_Work to be completed_: Leave out the pictures and return every entry exactly as it appears.

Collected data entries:
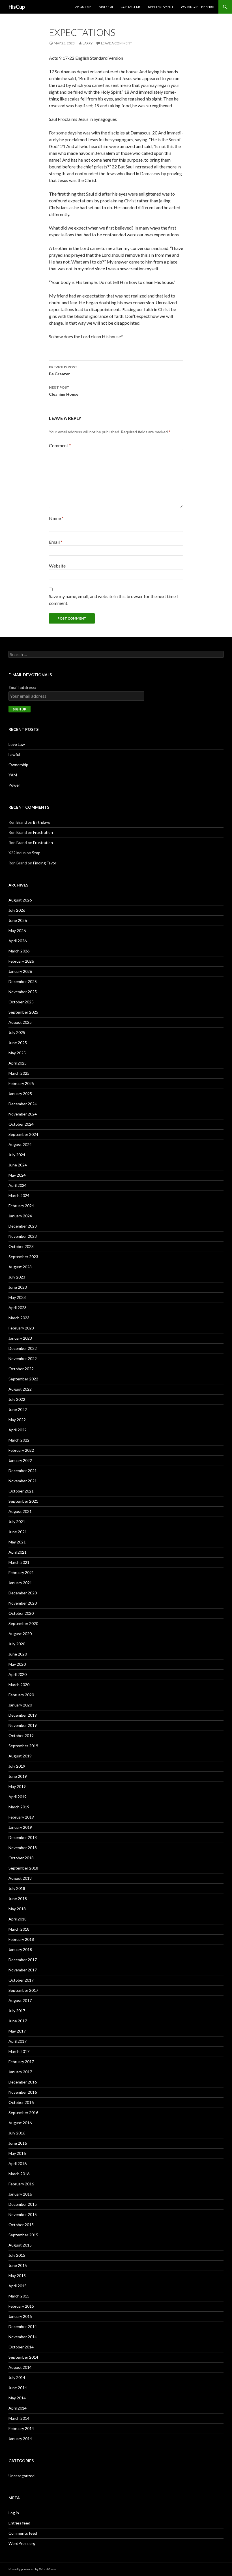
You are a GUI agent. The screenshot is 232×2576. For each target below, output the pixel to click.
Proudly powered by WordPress (32, 2569)
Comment (60, 445)
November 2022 (22, 1358)
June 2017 (17, 2020)
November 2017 (22, 1969)
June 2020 (17, 1654)
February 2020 (21, 1694)
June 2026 (17, 920)
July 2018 (16, 1888)
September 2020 (23, 1623)
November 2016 (22, 2092)
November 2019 (22, 1725)
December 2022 (22, 1348)
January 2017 (20, 2071)
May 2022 (17, 1419)
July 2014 (16, 2377)
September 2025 (23, 1012)
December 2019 (22, 1715)
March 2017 (18, 2051)
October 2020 (21, 1613)
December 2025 (22, 981)
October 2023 (21, 1246)
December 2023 (22, 1226)
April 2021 (17, 1552)
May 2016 (17, 2153)
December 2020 (22, 1592)
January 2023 (20, 1338)
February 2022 (21, 1450)
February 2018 (21, 1939)
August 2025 (20, 1022)
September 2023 (23, 1256)
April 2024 (17, 1185)
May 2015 (17, 2275)
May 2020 (17, 1664)
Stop (36, 852)
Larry (88, 43)
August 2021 (20, 1511)
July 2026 (16, 910)
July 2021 (16, 1521)
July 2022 (16, 1399)
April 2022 (17, 1429)
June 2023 (17, 1287)
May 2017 (17, 2031)
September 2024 (23, 1134)
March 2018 (18, 1929)
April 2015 (17, 2285)
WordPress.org (21, 2543)
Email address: (22, 687)
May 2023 (17, 1297)
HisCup (16, 7)
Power (14, 785)
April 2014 (17, 2408)
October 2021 (21, 1491)
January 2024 (20, 1215)
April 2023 (17, 1307)
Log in (13, 2512)
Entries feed (19, 2523)
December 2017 (22, 1959)
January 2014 (20, 2438)
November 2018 (22, 1847)
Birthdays (41, 822)
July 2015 (16, 2255)
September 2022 (23, 1378)
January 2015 (20, 2316)
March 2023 (18, 1317)
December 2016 (22, 2082)
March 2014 (18, 2418)
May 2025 (17, 1052)
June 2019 (17, 1776)
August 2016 (20, 2122)
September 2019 (23, 1745)
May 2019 (17, 1786)
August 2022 (20, 1389)
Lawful (14, 754)
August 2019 (20, 1755)
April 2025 (17, 1063)
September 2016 (23, 2112)
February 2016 (21, 2183)
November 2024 (22, 1114)
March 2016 (18, 2173)
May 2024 (17, 1175)
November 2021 (22, 1480)
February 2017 (21, 2061)
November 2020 (22, 1603)
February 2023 (21, 1328)
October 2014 (21, 2346)
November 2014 (22, 2336)
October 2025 (21, 1001)
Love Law (16, 744)
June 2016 (17, 2143)
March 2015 (18, 2296)
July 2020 (16, 1643)
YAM (12, 774)
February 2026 (21, 961)
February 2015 (21, 2306)
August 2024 (20, 1144)
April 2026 (17, 940)
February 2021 (21, 1572)
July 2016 (16, 2132)
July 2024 (16, 1154)
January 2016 (20, 2194)
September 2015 (23, 2234)
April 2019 (17, 1796)
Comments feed (22, 2533)
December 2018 (22, 1837)
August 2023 (20, 1266)
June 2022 (17, 1409)
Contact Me (131, 6)
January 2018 (20, 1949)
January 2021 (20, 1582)
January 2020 (20, 1705)
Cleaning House (63, 391)
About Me (83, 6)
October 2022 (21, 1368)
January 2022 (20, 1460)
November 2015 (22, 2214)
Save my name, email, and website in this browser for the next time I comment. (113, 600)
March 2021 (18, 1562)
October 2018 (21, 1857)
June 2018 (17, 1898)
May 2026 (17, 930)
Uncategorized (21, 2475)
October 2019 (21, 1735)
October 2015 (21, 2224)
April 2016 (17, 2163)
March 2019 (18, 1806)
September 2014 (23, 2357)
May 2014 (17, 2397)
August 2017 (20, 2000)
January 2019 (20, 1827)
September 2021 (23, 1501)
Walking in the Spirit (198, 6)
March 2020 (18, 1684)
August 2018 (20, 1878)
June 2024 (17, 1164)
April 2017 (17, 2041)
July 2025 (16, 1032)
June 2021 (17, 1531)
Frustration (43, 832)
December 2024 (22, 1103)
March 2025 (18, 1073)
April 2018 (17, 1919)
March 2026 (18, 950)
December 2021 (22, 1470)
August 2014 (20, 2367)
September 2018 (23, 1868)
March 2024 (18, 1195)
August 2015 (20, 2245)
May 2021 (17, 1541)
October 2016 (21, 2102)
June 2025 (17, 1042)
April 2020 (17, 1674)
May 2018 (17, 1908)
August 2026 (20, 900)
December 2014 (22, 2326)
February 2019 (21, 1817)
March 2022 (18, 1440)
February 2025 (21, 1083)
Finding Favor (44, 862)
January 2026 (20, 971)
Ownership (18, 764)
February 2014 (21, 2428)
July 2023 (16, 1277)
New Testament (160, 6)
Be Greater (63, 370)
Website (57, 565)
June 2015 (17, 2265)
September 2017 (23, 1990)
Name (56, 518)
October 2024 (21, 1124)
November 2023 (22, 1236)
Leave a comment (116, 43)
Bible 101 (106, 6)
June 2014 (17, 2387)
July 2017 (16, 2010)
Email (56, 542)
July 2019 (16, 1766)
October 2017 (21, 1980)
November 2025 (22, 991)
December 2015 (22, 2204)
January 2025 (20, 1093)
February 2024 (21, 1205)
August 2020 (20, 1633)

_Solution for this problem_:
You are a GUI agent. The screenshot is 232×2576. For each target below, output the pixel to click.
Proudly powered by WordPress (32, 2569)
Comment (60, 445)
November 2022 (22, 1358)
June 2017 (17, 2020)
November 2017 (22, 1969)
June 2020 (17, 1654)
February 2020 (21, 1694)
June 2026 (17, 920)
July 2018 (16, 1888)
September 2020 (23, 1623)
November 2016 (22, 2092)
November 2019 (22, 1725)
December 2022 (22, 1348)
January 2017 (20, 2071)
May 2022 (17, 1419)
July 2014 (16, 2377)
September 2025 (23, 1012)
December 2019 (22, 1715)
March 2017 (18, 2051)
October 2020 (21, 1613)
December 2025 (22, 981)
October 2023 (21, 1246)
December 2023 (22, 1226)
April 2021 (17, 1552)
May 2016 (17, 2153)
December 2020 (22, 1592)
January 2023 (20, 1338)
February 2022 (21, 1450)
February 2018 (21, 1939)
August 2025 (20, 1022)
September 2023 (23, 1256)
April 2024 (17, 1185)
May 2015 (17, 2275)
May 2020 (17, 1664)
Stop (36, 852)
Larry (88, 43)
August 2021 (20, 1511)
July 2026 (16, 910)
July 2021 (16, 1521)
July 2022 (16, 1399)
April 2022 (17, 1429)
June 2023 (17, 1287)
May 2017 (17, 2031)
September 2024 (23, 1134)
March 2018 (18, 1929)
April 2015 (17, 2285)
WordPress.org (21, 2543)
Email address: (22, 687)
May 2023 (17, 1297)
HisCup (16, 7)
Power (14, 785)
April 2014 (17, 2408)
October 2021 (21, 1491)
January 2024 (20, 1215)
April 2023 (17, 1307)
Log in (13, 2512)
Entries feed (19, 2523)
December 2017 (22, 1959)
January 2014 (20, 2438)
November 2018 (22, 1847)
Birthdays (41, 822)
July 2015 (16, 2255)
September 2022 (23, 1378)
January 2015 (20, 2316)
March 2023 (18, 1317)
December 2016 (22, 2082)
March 2014 (18, 2418)
May 2025 (17, 1052)
June 2019 (17, 1776)
August 2016 (20, 2122)
September 2019 (23, 1745)
May 2019 (17, 1786)
August 2022 (20, 1389)
Lawful (14, 754)
August 2019 (20, 1755)
April 2025 (17, 1063)
September 2016 (23, 2112)
February 2016 (21, 2183)
November 2024 (22, 1114)
March 2016 (18, 2173)
May 2024 (17, 1175)
November 2021 (22, 1480)
February 2017 (21, 2061)
November 2020 (22, 1603)
February 2023 (21, 1328)
October 2014 (21, 2346)
November 2014 (22, 2336)
October 2025 (21, 1001)
Love Law (16, 744)
June 2016 (17, 2143)
March 2015 (18, 2296)
July 2020 (16, 1643)
YAM (12, 774)
February 2026 (21, 961)
February 2015 (21, 2306)
August 2024 (20, 1144)
April 2026 (17, 940)
February 2021 (21, 1572)
July 2016 (16, 2132)
July 2024 (16, 1154)
January 2016 (20, 2194)
September 2015 (23, 2234)
April 2019 (17, 1796)
Comments feed (22, 2533)
December 2018 (22, 1837)
August 2023 (20, 1266)
June 2022 (17, 1409)
Contact Me (131, 6)
January 2018 (20, 1949)
January 2021 (20, 1582)
January 2020 (20, 1705)
Cleaning House (63, 391)
About Me (83, 6)
October 2022 (21, 1368)
January 2022 (20, 1460)
November 2015 (22, 2214)
Save my name, email, and website in this browser for the next time I comment. (113, 600)
March 2021 (18, 1562)
October 2018 (21, 1857)
June 2018 (17, 1898)
May 2026 (17, 930)
Uncategorized (21, 2475)
October 2019 (21, 1735)
October 2015 (21, 2224)
April 2016 (17, 2163)
March 2019 (18, 1806)
September 2014 (23, 2357)
May 2014 (17, 2397)
August 2017 (20, 2000)
January 2019 (20, 1827)
September 2021 (23, 1501)
Walking in the Spirit (198, 6)
March 2020 (18, 1684)
August 2018 (20, 1878)
June 2024 (17, 1164)
April 2017 (17, 2041)
July 2025 (16, 1032)
June 2021 (17, 1531)
Frustration (43, 832)
December 2024 (22, 1103)
March 2025 (18, 1073)
April 2018 (17, 1919)
March 2026 (18, 950)
December 2021 (22, 1470)
August 2014 (20, 2367)
September 2018 (23, 1868)
March 2024 (18, 1195)
August 2015 (20, 2245)
May 2021 (17, 1541)
October 2016 (21, 2102)
June 2025 (17, 1042)
April 2020 (17, 1674)
May 2018 (17, 1908)
August 2026 (20, 900)
December 2014 (22, 2326)
February 2019 (21, 1817)
March 2022 (18, 1440)
February 2025 (21, 1083)
Finding Favor (44, 862)
January 2026 (20, 971)
Ownership (18, 764)
February 2014 (21, 2428)
July 2023 (16, 1277)
New Testament (160, 6)
Be Greater (63, 370)
Website (57, 565)
June 2015 (17, 2265)
September 2017 (23, 1990)
Name (56, 518)
October 2024 (21, 1124)
November 2023 (22, 1236)
Leave a comment (116, 43)
Bible 101 (106, 6)
June 2014 (17, 2387)
July 2017 (16, 2010)
Email (56, 542)
July 2019 (16, 1766)
October 2017 (21, 1980)
November 2025 (22, 991)
December 2015 (22, 2204)
January 2025 (20, 1093)
February 2024 (21, 1205)
August 2020 (20, 1633)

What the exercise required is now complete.